December 18 saw the premiere of season two of Comedy Central Presents, produced by El Terrat (The Mediapro Studio), bringing yet more comedy greats to the small screen to tell their hilarious stories.
This season features Eva Soriano, Toni Acosta, Patricia Espejo, Miguel Iríbar, Nacho García, Luis Zahera, as well as the Mexican comedians Alexis de Anda and Carlos Ballarta.
So how did it come about that these eight masters took to the mic on what’s like TV’s Olympus of humor? To find out, we spoke with Tomàs Fuentes, director of the latest installments, who provides some clues.
How did you come to be the director of Comedy Central Presents?
I was one of the writers of some of the monologues for season one, so was already known from working as part of the team. They approached me about it and I was delighted to accept.
What do you like the most about stand-up?

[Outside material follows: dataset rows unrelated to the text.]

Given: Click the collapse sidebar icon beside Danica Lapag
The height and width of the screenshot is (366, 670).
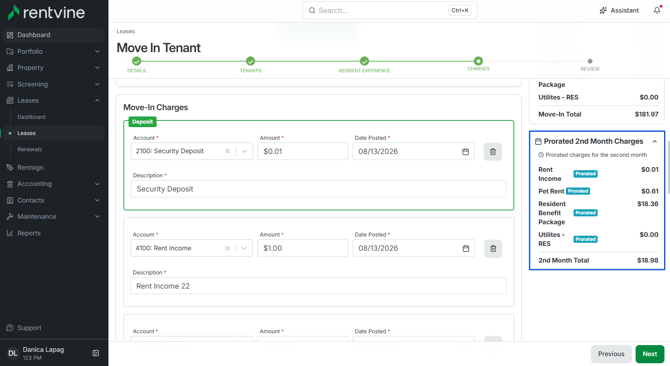Looking at the screenshot, I should [x=96, y=353].
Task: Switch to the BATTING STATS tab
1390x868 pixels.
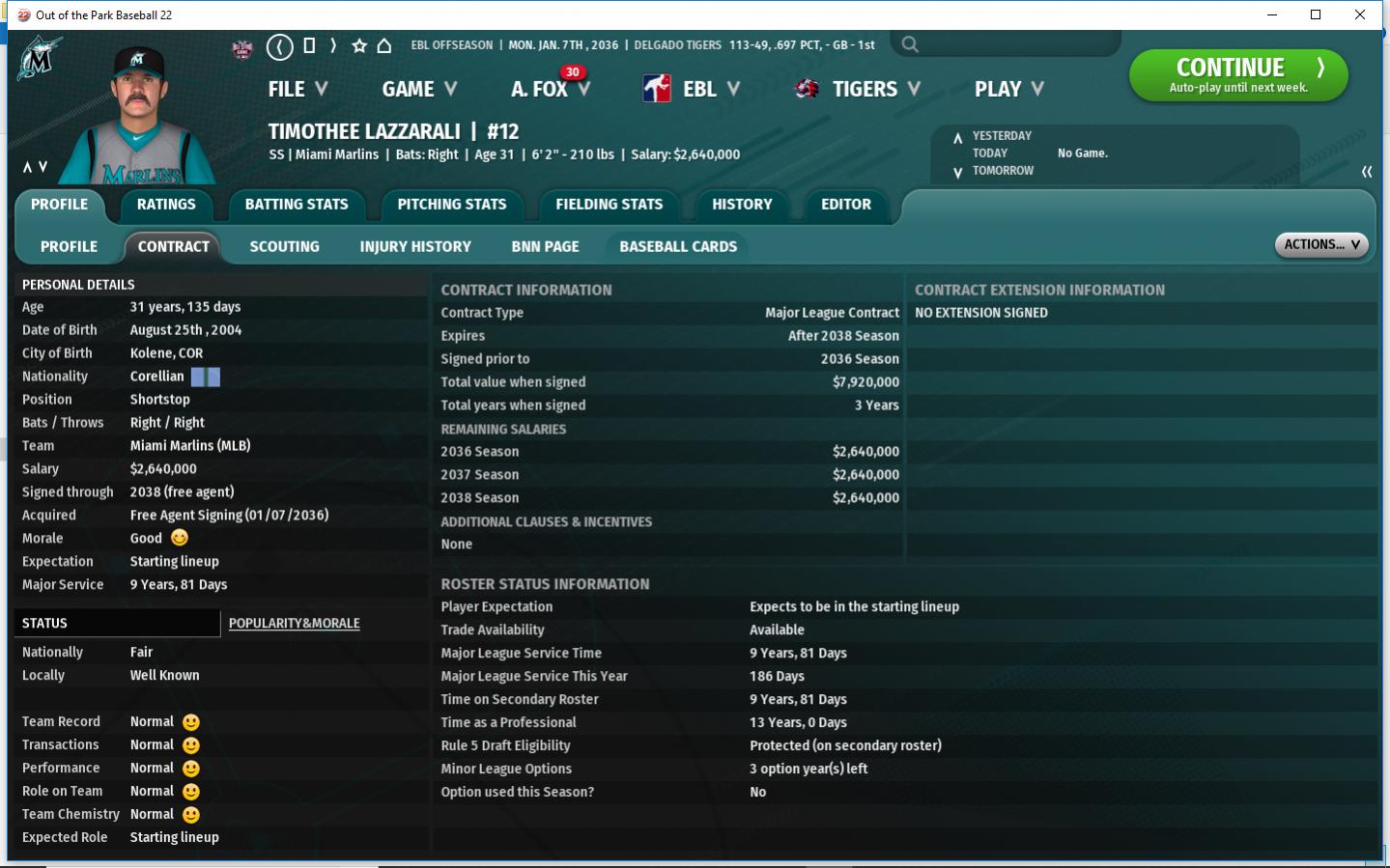Action: coord(297,205)
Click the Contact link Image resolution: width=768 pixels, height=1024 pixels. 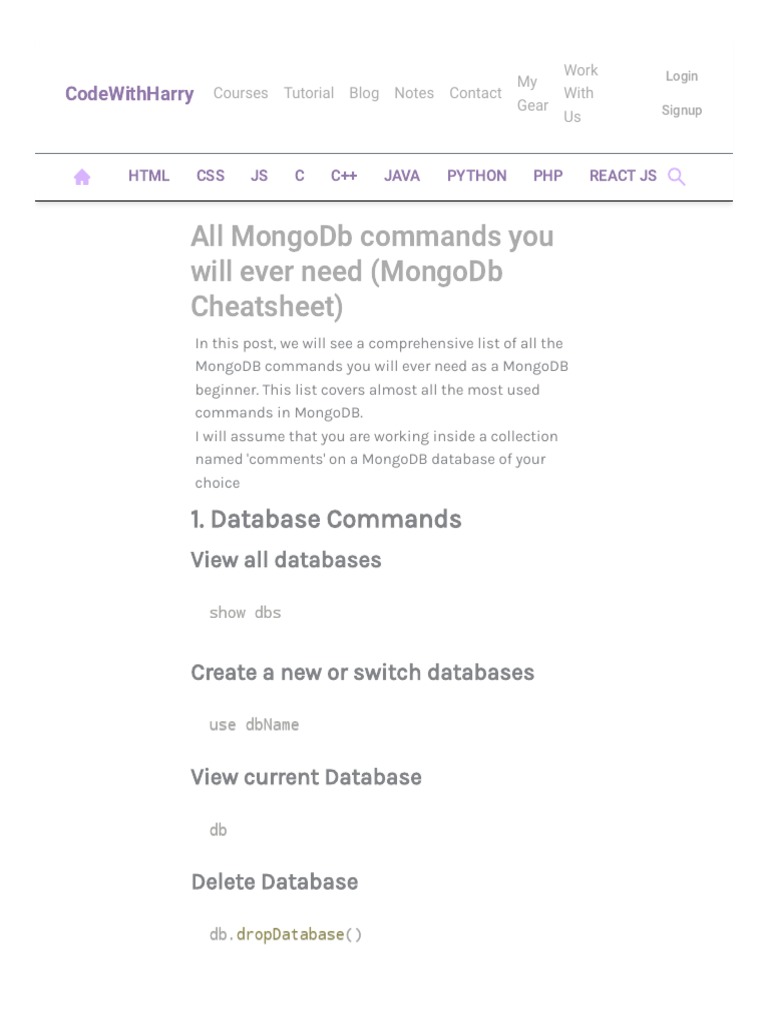pyautogui.click(x=475, y=93)
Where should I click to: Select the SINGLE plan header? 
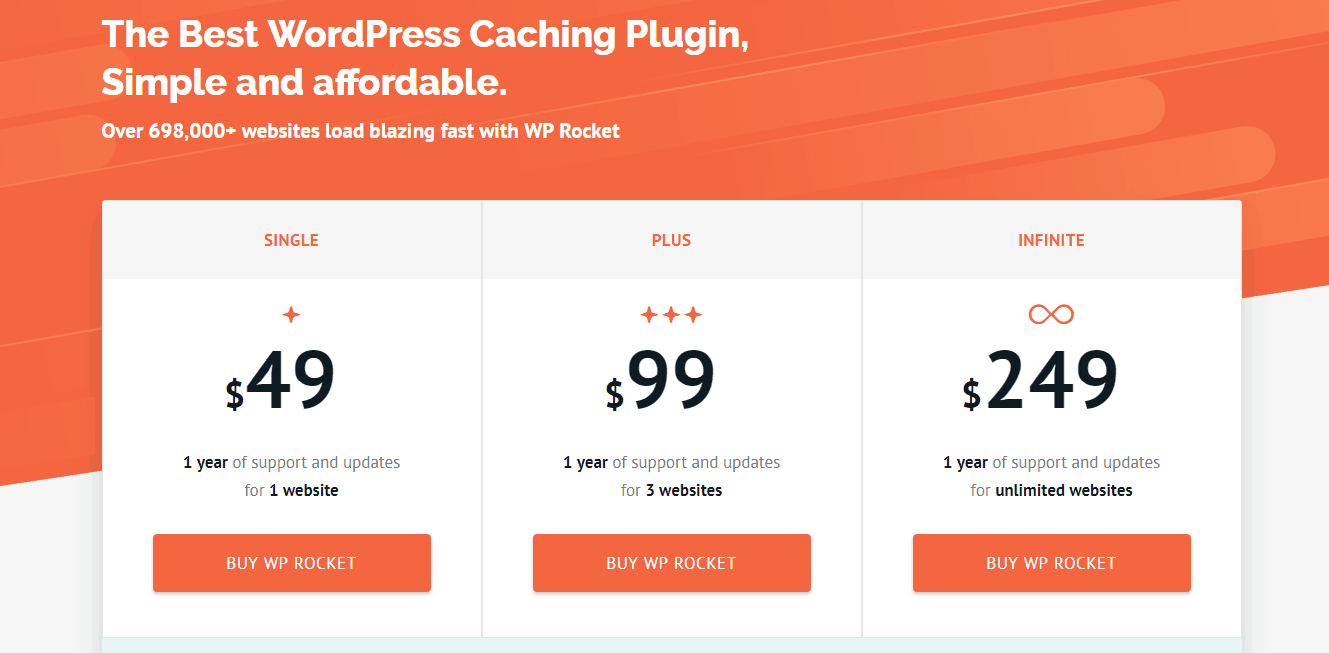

Its simplicity – it’s like going back to the origin of comedy. We’ve been without such a monologue show for a long time. I remember when appearing on Nuevos cómicos (New Comedians) used to be the dream of every Spanish comedian. We need something like this so they know that beyond performing in bars to make a living, they can appear here.
Why do some comedians love stand-up and others hate it?
I really like it but it’s true it’s a hard slog to come up with 15 minutes of new material that’s good enough to make people laugh. That’s why when they are on the crest of the wave, hosting things and so on, some comedians can’t be bothered having to go back to bars again, to try out their monologues on the audiences there. But for me it’s the purest form, because with stand-up, it doesn’t matter how famous you are, you have to work on your material and test it on audiences.
How do you pick the comedians who star in each season of Comedy Central Presents?
It’s partly a product of our own professional bias but we keep an eye out for people who have been at the top of their game during the last year or so, who haven’t already appeared, and who are doing interesting things. Moreover, this season, we’ve been able to bring in comedians from Latin America. We did our homework in order to find people who fit in with what we’re looking for, who suit the spirit of the show and who we liked.
What would you highlight about each of the stand-up comedians in the new episodes?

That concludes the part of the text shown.